賭業對澳門的影響有多大,人所共知,但劇場人始終甚少去探討賭場員工及賭客的生活與心聲,而往往對他們隨便貼個負面標籤就算。去年在一個講座中,莫兆忠說這是澳門劇場人的「潔身自愛」。在澳門,直視賭場故事的劇場作品是何其的少。這正是《大世界娛樂場》的最可貴之處:當無論藝術工作者或表演藝術的觀眾都覺得不須關心賭場的那個庸俗的世界,《大》劇卻放下這種駝鳥政策式的自命清高,戴上了創作人應有的社會觸覺,而一一把荷官、編更員工、外籍雇員、病態賭徒各式人等的故事寫進劇本中,而成了難得一見的澳門賭城故事。

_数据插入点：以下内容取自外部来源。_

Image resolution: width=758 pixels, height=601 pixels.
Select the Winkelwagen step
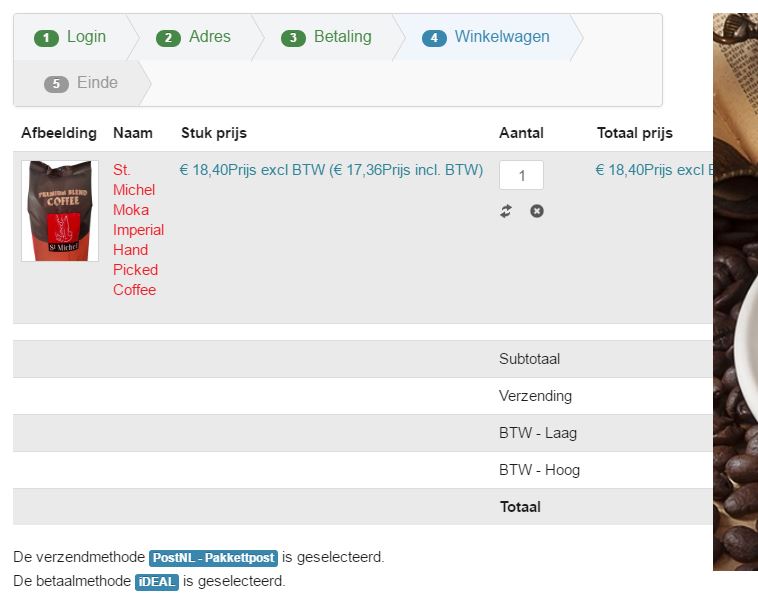pos(486,37)
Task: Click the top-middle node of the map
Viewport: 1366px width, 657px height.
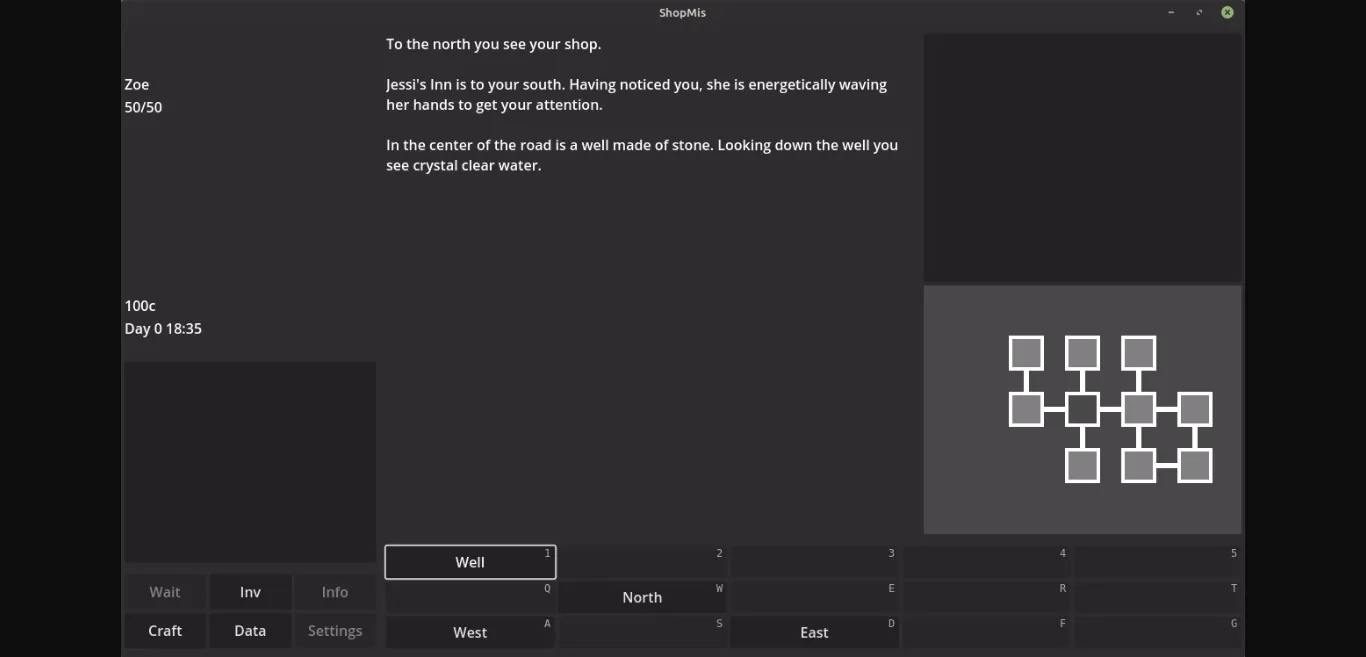Action: [x=1082, y=352]
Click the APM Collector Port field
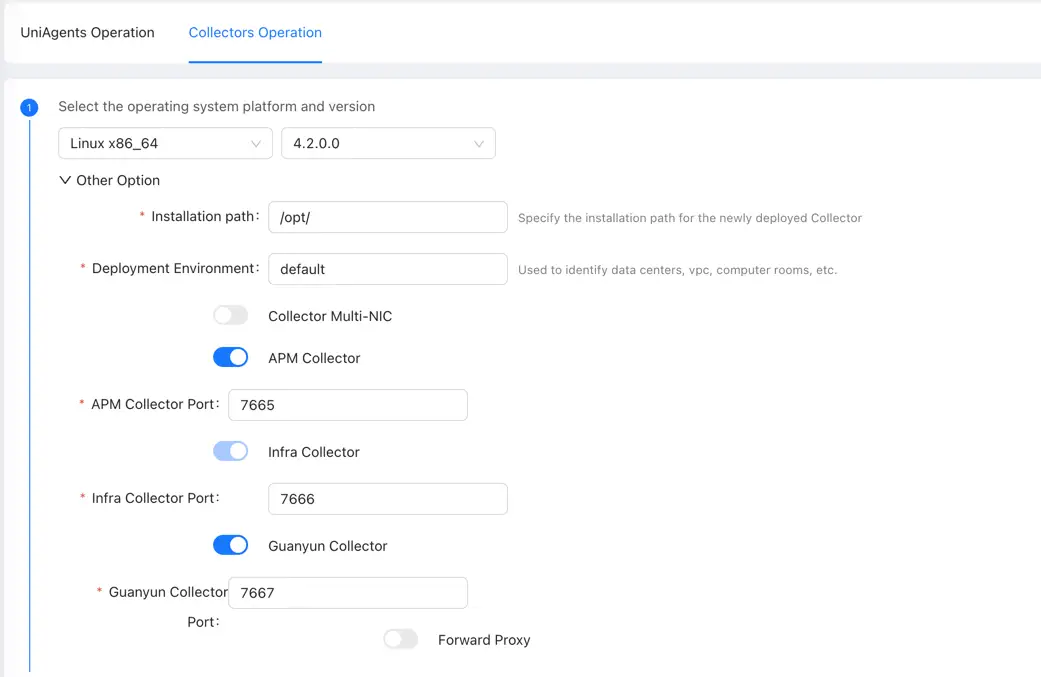 click(x=348, y=405)

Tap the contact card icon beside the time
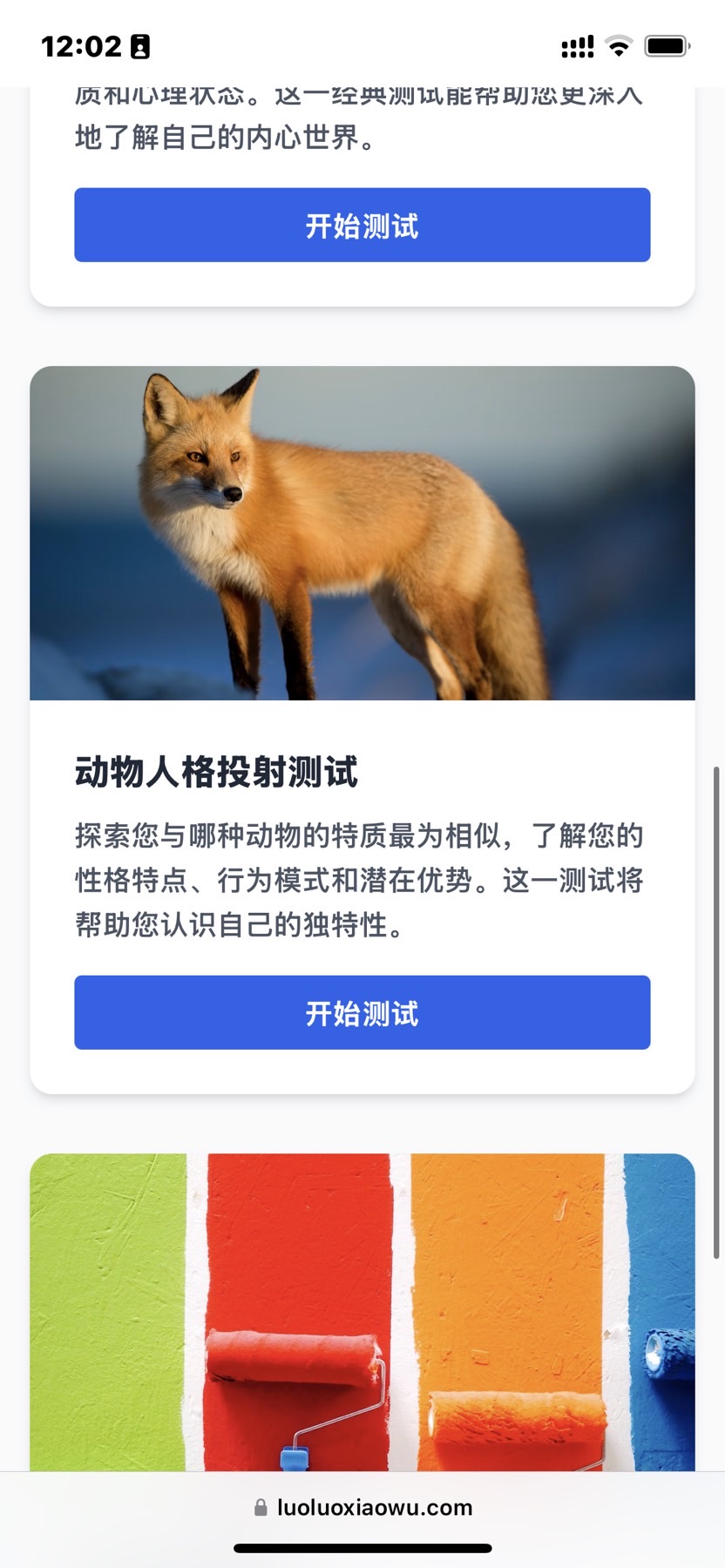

這股劇場創作潮,令藝術節這文化盛事不只是關於藝術價值高的好戲,而還可以透視今日澳門。香港導演及評論人林奕華曾批評香港的傳統劇團,說他們只管去尋找有什麼所謂的好劇本去發揮導演或演員的功力,卻很少思考作品跟社會的關係,以及在某個時代為何要演某個戲。言下之意,對他們來說,搞戲劇只是表現自我的工具。林奕華的批評,亦適用於其他地方,包括澳門。然而,觀乎這四個藝術節作品,在澳門人近年的社會覺醒及本土意識中,澳門劇場人曾經的「社會盲」也許漸漸開眼了。或許,這可以稱為──劇場的一小步,社會的一大步。Create_adam@yahoo.com.hk
(澳門日報演藝版6月6日)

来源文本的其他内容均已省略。